Europe amended its EMIR regulation in 2019 by introducing the EMIR Refit changes. While this made the regulation less burdensome for small players, by introducing new types of counterparties such as ‘Small FC’, and because Non Financials can now suddenly be considered NFC+ per category of derivatives, this amendment further complicates the regulation.

Another complication is Brexit, as the UK is no longer bound by EU regulations. To avoid chaos and confusion in the short term the UK adopted a sensible approach and simply copied EMIR, called it UK EMIR and enacted the regulation locally. However the UK did not leave the EU to just blindly continue to follow the EU rules.

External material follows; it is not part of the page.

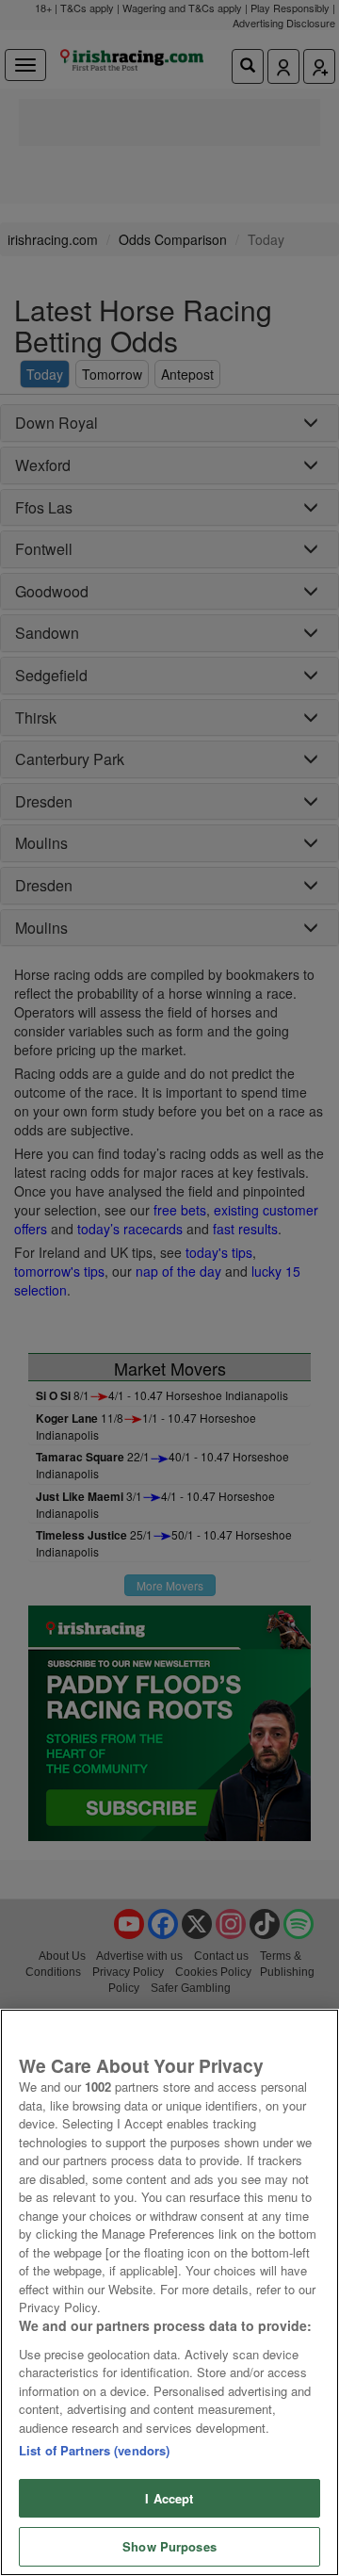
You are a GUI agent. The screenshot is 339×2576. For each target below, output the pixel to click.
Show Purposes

The country wants to become more competitive and already now the discussion has started about the impact on UK EMIR.

So what started out as a sensible, concerted effort to make the financial world financially safer on a global level is slowly drifting apart with countries going for solutions that suit their own situation perfectly and leaving the reconciliation of different regulatory regimes to those that have to implement them  – mostly banks. For example, a European bank with a UK presence (and who does not have at least a London Branch?) will have to cope with 2 different regulations, making implementation in shared service centres unduly complex and therewith increasing the chance of errors or omissions.

And it’s not over. Most recently, Europe/ESMA started its 2020 consultation round on technical standards for derivatives reporting. All these European officials have to keep themselves busy and will undoubtedly introduce changes to the regulation the coming year. The intention of the consultation round is to deliver better control or higher efficiency. One could be forgiven to be sceptical whether this will be the outcome.

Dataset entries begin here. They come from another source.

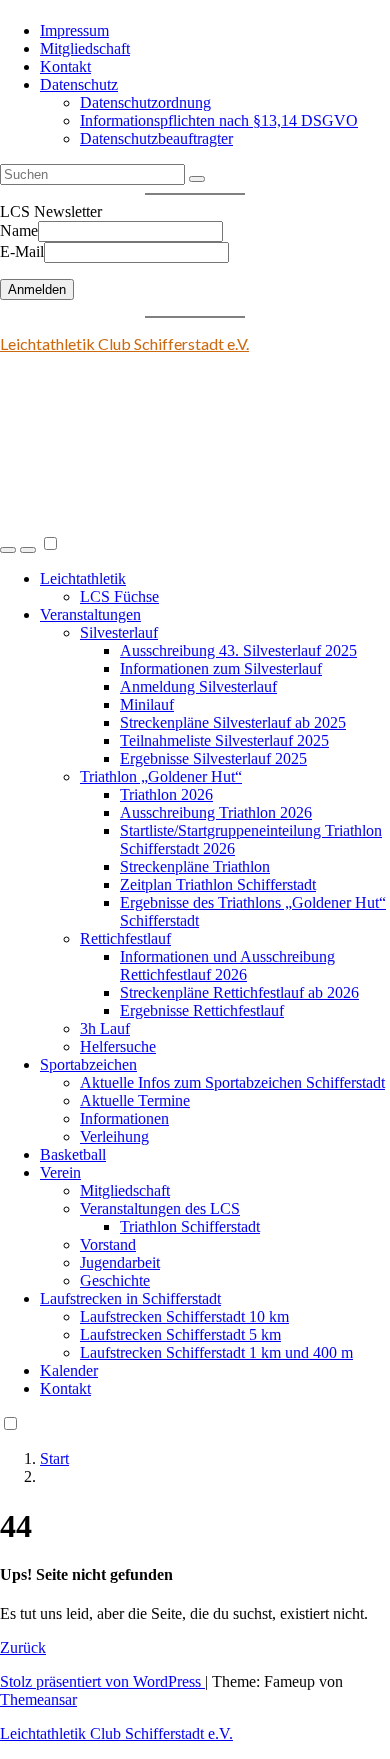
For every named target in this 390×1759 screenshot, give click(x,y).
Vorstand (108, 1244)
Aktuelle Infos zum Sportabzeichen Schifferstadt (232, 1082)
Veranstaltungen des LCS (160, 1208)
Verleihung (114, 1136)
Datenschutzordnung (145, 102)
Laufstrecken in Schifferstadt (130, 1298)
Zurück (23, 1647)
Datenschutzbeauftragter (156, 138)
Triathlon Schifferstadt (190, 1226)
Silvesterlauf (119, 632)
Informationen (124, 1118)
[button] (8, 550)
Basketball (73, 1154)
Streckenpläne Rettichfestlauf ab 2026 (239, 992)
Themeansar (38, 1699)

The world would be better served if regulators could set aside their parochial perspectives and agree on one regulation, to be applied equally in all jurisdictions. The efficiency and clarity that this would give the market would benefit market participants in implementation cost and indirectly their clients (better pricing). Furthermore, better tooling can be developed as the market for suppliers becomes bigger.

The overall goal should be to follow the 80/20 rule. 80% of the result can be achieved with only 20% of the measures. From the banks’ perspective, the projects constantly follow each other or are competing for the same scarce human resources to have regulations implemented in time. The regulatory agenda is driving development, which is killing for real innovative developments.

That is probably why start-ups and fintech are doing it better. They are less bothered by regulators as they seem to swim just outside their scope or are being treated as young developing plant not to be disturbed ( e.g. Wirecard). Banks should get their act together and orchestrate their voice to the regulators or pro-actively come with alternatives to achieve the regulators’ objectives at lower complexity and cost. As usual, perfection is the enemy of progress.